* begin SUPPLIED RECORDS *

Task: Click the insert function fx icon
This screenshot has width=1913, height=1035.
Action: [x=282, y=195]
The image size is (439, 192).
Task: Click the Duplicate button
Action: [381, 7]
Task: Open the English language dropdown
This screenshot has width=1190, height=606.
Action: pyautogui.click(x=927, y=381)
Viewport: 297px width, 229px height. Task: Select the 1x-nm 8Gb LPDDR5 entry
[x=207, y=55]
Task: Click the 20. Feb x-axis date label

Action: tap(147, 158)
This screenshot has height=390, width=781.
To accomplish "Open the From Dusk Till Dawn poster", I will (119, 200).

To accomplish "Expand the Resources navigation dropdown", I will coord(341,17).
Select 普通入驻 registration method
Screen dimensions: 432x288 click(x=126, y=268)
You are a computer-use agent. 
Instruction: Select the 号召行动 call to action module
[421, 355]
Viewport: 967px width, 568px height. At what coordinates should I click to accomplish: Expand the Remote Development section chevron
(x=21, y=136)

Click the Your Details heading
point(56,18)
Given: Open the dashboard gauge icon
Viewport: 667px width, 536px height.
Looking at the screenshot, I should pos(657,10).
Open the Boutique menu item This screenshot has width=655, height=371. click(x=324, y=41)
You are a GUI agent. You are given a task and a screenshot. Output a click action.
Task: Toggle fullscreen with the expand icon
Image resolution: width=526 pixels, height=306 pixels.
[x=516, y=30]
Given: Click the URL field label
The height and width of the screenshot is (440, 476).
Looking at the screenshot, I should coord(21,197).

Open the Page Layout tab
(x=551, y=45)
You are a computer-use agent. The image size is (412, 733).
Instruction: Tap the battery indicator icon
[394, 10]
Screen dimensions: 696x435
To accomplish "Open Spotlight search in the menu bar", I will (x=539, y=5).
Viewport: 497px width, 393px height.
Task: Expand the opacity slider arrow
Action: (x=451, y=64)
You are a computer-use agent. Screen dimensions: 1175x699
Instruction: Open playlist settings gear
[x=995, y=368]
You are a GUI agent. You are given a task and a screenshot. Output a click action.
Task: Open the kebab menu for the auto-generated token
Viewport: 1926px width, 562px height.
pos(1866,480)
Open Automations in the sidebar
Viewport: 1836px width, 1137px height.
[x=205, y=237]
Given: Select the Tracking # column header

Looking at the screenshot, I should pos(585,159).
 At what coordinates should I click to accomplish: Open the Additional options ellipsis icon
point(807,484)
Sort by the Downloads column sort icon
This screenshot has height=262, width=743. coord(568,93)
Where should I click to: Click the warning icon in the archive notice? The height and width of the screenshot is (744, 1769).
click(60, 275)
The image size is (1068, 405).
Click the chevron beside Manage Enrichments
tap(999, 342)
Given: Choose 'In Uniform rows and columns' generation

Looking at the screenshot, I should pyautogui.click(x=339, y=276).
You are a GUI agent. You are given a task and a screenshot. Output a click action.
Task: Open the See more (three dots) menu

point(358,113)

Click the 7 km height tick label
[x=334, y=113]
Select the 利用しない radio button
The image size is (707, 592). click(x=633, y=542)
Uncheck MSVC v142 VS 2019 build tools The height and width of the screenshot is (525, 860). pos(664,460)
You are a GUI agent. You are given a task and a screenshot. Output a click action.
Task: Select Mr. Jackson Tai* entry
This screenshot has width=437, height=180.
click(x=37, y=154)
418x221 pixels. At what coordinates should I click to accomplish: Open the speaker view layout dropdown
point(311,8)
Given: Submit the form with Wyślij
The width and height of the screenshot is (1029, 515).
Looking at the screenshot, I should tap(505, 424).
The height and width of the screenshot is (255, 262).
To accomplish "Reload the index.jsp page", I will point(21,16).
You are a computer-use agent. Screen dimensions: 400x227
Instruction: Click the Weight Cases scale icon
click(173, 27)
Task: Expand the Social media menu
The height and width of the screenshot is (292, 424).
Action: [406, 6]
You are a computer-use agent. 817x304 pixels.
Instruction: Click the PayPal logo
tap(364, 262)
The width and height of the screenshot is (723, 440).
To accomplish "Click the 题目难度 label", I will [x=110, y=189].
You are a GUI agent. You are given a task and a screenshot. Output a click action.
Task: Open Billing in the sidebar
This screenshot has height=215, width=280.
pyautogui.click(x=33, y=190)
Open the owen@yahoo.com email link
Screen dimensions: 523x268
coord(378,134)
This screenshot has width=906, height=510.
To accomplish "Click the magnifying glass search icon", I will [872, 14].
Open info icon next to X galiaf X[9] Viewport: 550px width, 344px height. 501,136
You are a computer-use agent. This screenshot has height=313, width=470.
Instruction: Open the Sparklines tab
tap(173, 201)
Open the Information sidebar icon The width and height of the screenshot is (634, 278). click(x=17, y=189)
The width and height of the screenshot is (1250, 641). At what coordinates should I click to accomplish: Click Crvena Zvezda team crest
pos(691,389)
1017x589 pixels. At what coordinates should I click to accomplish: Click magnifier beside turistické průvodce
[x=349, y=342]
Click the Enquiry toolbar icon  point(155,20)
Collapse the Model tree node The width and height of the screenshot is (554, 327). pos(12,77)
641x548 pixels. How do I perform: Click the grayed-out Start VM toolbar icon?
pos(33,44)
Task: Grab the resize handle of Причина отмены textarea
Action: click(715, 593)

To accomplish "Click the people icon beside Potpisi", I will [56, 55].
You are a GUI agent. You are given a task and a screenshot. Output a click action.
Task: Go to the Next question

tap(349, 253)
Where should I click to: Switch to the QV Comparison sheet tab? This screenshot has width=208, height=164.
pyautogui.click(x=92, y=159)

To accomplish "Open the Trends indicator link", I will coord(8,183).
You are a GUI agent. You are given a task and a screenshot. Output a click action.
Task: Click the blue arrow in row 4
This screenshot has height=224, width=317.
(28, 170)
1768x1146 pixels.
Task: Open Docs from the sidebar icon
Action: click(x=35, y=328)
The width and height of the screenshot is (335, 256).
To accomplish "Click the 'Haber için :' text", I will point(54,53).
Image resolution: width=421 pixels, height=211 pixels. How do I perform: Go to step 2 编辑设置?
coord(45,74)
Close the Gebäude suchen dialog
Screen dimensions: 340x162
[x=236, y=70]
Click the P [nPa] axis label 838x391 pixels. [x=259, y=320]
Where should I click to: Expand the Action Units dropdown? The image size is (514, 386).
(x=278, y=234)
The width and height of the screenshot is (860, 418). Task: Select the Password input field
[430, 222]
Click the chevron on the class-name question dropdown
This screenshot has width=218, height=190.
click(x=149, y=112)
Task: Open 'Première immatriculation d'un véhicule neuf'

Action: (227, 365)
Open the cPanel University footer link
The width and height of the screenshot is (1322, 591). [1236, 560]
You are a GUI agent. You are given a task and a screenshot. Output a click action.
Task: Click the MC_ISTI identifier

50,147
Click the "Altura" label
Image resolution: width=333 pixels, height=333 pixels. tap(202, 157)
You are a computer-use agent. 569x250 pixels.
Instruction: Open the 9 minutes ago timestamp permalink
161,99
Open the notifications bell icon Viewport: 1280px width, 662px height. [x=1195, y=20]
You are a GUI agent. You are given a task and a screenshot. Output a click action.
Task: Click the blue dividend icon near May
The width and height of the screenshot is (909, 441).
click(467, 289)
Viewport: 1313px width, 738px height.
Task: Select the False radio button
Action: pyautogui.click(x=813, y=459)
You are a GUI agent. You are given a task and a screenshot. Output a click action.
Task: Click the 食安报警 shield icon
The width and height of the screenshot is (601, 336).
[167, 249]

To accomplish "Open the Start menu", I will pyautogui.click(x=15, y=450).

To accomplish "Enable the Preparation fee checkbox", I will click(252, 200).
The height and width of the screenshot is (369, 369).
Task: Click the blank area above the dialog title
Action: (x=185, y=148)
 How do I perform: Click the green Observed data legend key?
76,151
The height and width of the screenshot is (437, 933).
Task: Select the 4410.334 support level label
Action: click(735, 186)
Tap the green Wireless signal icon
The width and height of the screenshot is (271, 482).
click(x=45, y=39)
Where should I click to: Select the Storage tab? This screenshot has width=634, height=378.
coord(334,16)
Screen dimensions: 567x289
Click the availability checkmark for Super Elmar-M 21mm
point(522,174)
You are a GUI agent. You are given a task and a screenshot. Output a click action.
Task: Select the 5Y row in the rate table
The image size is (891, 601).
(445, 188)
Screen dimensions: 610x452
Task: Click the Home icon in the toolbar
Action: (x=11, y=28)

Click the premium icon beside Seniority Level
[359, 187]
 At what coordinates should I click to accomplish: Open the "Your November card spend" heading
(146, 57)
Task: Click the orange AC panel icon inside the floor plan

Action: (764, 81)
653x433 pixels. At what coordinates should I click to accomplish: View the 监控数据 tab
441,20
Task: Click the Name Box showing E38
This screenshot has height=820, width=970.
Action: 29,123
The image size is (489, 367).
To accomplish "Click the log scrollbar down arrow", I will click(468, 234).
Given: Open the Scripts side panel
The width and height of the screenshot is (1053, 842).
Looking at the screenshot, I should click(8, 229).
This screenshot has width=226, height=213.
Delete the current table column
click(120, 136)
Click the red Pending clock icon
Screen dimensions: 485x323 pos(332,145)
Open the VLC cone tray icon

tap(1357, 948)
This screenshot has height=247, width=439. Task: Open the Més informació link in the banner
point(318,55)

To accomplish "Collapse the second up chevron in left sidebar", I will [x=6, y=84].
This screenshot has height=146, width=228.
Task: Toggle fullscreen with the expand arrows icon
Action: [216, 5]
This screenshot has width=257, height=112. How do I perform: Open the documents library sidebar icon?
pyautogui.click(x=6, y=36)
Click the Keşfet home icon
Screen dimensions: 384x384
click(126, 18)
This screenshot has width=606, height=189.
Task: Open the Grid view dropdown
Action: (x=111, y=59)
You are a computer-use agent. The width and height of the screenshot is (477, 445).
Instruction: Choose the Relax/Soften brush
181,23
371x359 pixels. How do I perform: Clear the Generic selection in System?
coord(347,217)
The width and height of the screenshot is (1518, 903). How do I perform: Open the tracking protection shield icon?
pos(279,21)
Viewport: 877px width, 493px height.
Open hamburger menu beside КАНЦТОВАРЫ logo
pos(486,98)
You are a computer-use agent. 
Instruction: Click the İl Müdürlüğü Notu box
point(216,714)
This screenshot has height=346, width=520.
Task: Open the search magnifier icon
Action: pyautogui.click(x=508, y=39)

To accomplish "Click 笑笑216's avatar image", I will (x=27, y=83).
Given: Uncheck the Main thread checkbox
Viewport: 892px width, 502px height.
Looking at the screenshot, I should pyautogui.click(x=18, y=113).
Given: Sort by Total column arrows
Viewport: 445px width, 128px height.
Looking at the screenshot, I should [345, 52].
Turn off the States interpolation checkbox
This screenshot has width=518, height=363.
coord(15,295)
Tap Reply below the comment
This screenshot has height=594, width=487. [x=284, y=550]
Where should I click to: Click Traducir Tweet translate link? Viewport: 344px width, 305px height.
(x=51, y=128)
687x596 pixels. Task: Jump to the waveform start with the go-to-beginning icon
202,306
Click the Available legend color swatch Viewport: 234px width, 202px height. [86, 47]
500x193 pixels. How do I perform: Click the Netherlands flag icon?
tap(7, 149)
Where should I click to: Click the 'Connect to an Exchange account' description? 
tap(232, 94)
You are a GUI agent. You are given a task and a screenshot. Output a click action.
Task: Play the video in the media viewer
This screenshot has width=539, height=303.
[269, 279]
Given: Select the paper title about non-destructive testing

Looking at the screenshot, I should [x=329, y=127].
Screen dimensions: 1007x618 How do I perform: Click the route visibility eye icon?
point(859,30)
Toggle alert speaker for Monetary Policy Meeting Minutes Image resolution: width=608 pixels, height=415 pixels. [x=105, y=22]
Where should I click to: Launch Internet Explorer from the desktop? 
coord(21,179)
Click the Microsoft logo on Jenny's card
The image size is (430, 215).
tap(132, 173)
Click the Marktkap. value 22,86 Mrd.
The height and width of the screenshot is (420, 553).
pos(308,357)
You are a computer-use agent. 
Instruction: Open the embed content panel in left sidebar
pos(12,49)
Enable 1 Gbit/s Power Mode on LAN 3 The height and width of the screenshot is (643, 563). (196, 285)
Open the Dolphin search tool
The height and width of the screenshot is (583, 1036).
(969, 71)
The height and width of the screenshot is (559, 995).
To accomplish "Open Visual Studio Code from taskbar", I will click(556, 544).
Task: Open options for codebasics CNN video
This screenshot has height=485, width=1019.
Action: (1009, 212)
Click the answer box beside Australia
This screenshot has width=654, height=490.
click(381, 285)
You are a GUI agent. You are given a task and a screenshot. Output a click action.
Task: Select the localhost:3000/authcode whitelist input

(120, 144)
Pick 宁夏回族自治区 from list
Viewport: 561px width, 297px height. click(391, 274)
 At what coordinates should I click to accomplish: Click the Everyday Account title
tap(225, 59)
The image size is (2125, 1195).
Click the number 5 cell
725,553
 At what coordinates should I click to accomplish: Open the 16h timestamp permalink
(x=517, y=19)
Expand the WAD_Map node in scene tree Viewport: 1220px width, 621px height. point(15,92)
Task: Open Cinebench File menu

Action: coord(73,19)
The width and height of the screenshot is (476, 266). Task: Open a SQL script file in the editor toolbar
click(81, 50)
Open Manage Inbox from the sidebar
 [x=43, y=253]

* end SUPPLIED RECORDS *

### TASK DIRECTIONS
Locate every line in the material above that contains the string "resolution", matching case exactly, and copy each of those lines.

### THE COMPLETED TASK
Image resolution: width=526 pixels, height=306 pixels.
Image resolution: width=421 pixels, height=211 pixels. How do I perform: Go to step 2 编辑设置?
Image resolution: width=333 pixels, height=333 pixels. tap(202, 157)
Toggle alert speaker for Monetary Policy Meeting Minutes Image resolution: width=608 pixels, height=415 pixels. [x=105, y=22]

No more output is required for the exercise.